Content starts

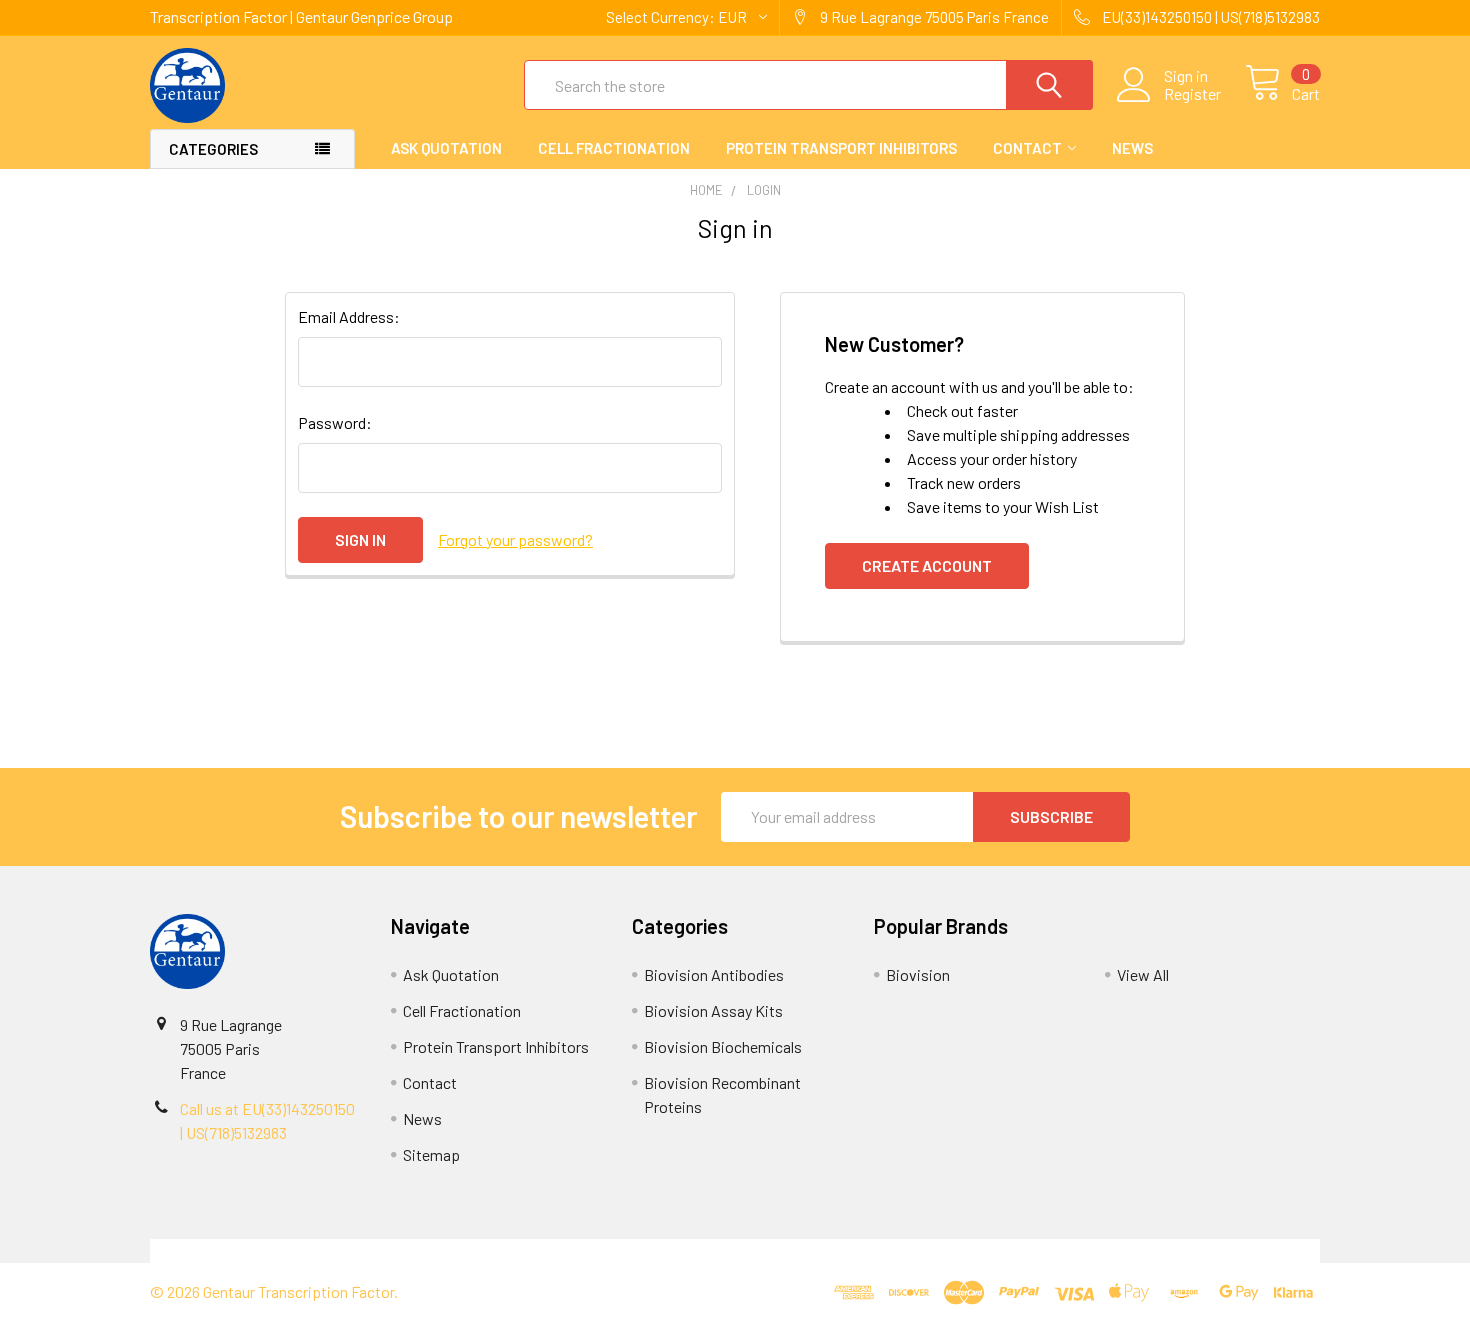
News (1132, 148)
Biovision (918, 974)
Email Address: (349, 316)
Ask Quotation (446, 148)
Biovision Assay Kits (713, 1010)
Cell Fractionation (614, 148)
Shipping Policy (588, 1250)
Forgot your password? (515, 539)
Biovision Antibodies (714, 974)
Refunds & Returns (881, 1250)
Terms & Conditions (296, 1250)
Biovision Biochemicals (723, 1046)
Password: (335, 422)
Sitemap (431, 1154)
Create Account (927, 565)
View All (1143, 974)
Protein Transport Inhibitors (841, 148)
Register (1192, 94)
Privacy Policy (1174, 1250)
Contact (1027, 148)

Content ends

* Task to complete *
Repeat the entries exactly, pictures left out.

* Response box *
News (1132, 148)
Biovision (918, 974)
Email Address: (349, 316)
Ask Quotation (446, 148)
Biovision Assay Kits (713, 1010)
Cell Fractionation (614, 148)
Shipping Policy (588, 1250)
Forgot your password? (515, 539)
Biovision Antibodies (714, 974)
Refunds & Returns (881, 1250)
Terms & Conditions (296, 1250)
Biovision Biochemicals (723, 1046)
Password: (335, 422)
Sitemap (431, 1154)
Create Account (927, 565)
View All (1143, 974)
Protein Transport Inhibitors (841, 148)
Register (1192, 94)
Privacy Policy (1174, 1250)
Contact (1027, 148)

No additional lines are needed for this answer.